Our test would be a bit better if we could draw the comparison line at the same angle, or gradient, as the first line. Then our eyes would be able to better judge if the lines are the same length.

So what is the gradient of our first line? It turns out we can find using only our two original points as inputs.

gradient = (y1-y2)/(x1-x2)

In our example gradient turns out to be .5. To draw a line the length of our original line segment and at the same gradient (also known as slope), we will need to convert our gradient value to degrees. We'll use turtle.left() to "point" in the direction we want to move, and then turtle.forward() to draw the new line segment.

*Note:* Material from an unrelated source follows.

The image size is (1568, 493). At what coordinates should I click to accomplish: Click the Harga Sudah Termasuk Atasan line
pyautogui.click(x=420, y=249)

The larger the absolute value of a gradient, the steeper the line. A horizontal line has slope 0, a 45° rising line has a slope of +1, and a 45° falling line has a slope of -1. A vertical line's slope is undefined meaning it has "no slope."

We need a function that will convert our gradient value to a degree. This formula should fit the bill.

http://upload.wikimedia.org/math/9/8/6/98653a4ca9ed801e97dcbcd08ad1e81e.png

We'll use math.atan(), which returns the arc tangent of "gradient", in radians. And since turtle.left() requires degrees as input, we'll convert the radians returned by atan() to degrees like so:

>>> degrees(atan(.5))
26.56505117707799

Since we know that line with slope 1 is 45°, let's also quickly test this value to make sure our function works as expected.

>>> degrees(atan(1))
45.0

Very good. We get the expected answer.

Let's modify our original example to use this function and then check out the results.


from turtle import *
from math import *

setworldcoordinates(-15,-15,15,15)

# define our points
x1 = 12.0
x2 = 2.0
y1 = 8.0
y2 = 3.0

penup()
goto(x1,y1)
pendown()
dot(10, 'red')  # the first point
goto(x2,y2)     # draws a thin line to the second point
dot(10, 'red')  # the second point

gradient = (y1-y2)/(x1-x2)

penup()         # pick up our pen
goto(x2+1, y2)  # move to the right a bit to get ready to draw our comparison line
pendown()

# calculate the length of the hypotenuse

c = sqrt( pow((x1-x2),2) + pow((y1-y2),2))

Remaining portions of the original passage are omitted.